Copy out all lines in the data below containing the string "will".
(Supplied data)
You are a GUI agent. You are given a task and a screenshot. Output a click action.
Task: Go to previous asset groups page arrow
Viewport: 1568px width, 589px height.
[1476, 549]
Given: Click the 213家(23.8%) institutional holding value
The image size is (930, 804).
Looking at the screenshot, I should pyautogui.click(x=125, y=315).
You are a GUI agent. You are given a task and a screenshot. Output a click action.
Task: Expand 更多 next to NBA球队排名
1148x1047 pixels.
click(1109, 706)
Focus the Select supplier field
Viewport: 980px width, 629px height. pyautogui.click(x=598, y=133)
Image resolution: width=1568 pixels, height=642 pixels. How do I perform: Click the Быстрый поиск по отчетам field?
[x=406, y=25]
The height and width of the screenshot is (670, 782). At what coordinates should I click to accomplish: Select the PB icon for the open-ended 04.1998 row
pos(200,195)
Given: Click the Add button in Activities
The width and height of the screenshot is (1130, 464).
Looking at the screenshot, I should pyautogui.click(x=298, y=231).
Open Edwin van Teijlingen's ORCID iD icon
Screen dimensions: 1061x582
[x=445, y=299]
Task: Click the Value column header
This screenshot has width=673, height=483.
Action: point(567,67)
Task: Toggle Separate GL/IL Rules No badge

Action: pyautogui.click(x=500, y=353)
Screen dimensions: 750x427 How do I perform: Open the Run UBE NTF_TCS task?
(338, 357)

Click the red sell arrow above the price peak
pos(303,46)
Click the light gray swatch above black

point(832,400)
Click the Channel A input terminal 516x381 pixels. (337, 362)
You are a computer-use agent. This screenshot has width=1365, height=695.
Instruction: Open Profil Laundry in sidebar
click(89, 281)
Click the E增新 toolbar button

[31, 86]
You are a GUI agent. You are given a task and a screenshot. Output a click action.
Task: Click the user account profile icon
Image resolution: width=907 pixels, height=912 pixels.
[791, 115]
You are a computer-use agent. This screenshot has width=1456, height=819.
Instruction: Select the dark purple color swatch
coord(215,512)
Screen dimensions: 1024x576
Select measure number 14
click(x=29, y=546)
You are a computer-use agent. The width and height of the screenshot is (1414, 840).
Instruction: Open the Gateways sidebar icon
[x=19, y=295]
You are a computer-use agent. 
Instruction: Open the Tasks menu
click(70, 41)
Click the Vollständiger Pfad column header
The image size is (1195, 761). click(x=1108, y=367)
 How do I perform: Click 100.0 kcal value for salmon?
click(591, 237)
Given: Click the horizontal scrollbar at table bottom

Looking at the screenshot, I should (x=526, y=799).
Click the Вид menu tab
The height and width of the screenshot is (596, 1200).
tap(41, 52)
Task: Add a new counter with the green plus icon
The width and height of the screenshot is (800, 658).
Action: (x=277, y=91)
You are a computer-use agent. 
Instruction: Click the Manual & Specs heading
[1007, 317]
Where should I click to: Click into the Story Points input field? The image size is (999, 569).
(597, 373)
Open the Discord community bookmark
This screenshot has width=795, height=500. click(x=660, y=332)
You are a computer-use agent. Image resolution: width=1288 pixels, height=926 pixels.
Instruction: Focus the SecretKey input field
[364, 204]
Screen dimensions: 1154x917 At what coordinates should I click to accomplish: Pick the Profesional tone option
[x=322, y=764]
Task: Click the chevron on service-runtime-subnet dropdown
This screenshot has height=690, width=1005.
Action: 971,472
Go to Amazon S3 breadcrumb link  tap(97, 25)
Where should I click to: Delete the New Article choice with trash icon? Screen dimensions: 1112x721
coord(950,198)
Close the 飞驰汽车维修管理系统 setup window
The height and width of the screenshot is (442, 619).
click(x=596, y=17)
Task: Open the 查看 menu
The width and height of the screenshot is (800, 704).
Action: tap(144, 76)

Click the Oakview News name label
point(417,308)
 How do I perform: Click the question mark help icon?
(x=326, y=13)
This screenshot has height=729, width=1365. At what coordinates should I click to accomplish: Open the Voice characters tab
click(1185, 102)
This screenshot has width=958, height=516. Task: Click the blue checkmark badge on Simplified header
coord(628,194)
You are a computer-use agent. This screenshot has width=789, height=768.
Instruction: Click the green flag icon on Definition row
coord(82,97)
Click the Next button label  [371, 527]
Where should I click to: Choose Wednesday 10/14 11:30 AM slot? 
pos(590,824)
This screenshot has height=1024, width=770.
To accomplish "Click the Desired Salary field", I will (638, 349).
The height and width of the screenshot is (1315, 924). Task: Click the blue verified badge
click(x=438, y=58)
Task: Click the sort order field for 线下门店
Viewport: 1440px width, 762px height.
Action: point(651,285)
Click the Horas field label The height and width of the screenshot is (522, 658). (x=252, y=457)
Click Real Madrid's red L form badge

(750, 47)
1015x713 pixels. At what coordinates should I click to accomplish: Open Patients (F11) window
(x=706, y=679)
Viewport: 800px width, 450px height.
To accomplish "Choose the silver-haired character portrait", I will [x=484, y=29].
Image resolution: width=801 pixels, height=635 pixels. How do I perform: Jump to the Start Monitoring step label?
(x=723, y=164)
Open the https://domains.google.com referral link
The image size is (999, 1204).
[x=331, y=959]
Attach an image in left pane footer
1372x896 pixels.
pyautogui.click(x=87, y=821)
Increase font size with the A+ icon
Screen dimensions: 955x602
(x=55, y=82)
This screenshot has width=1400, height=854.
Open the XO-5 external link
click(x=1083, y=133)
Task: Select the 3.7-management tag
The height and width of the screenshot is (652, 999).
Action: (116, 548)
(End Supplied data)
• _Reply to the task_:
To accomplish "Click the Desired Salary field", I will (638, 349).
To accomplish "Choose the silver-haired character portrait", I will [x=484, y=29].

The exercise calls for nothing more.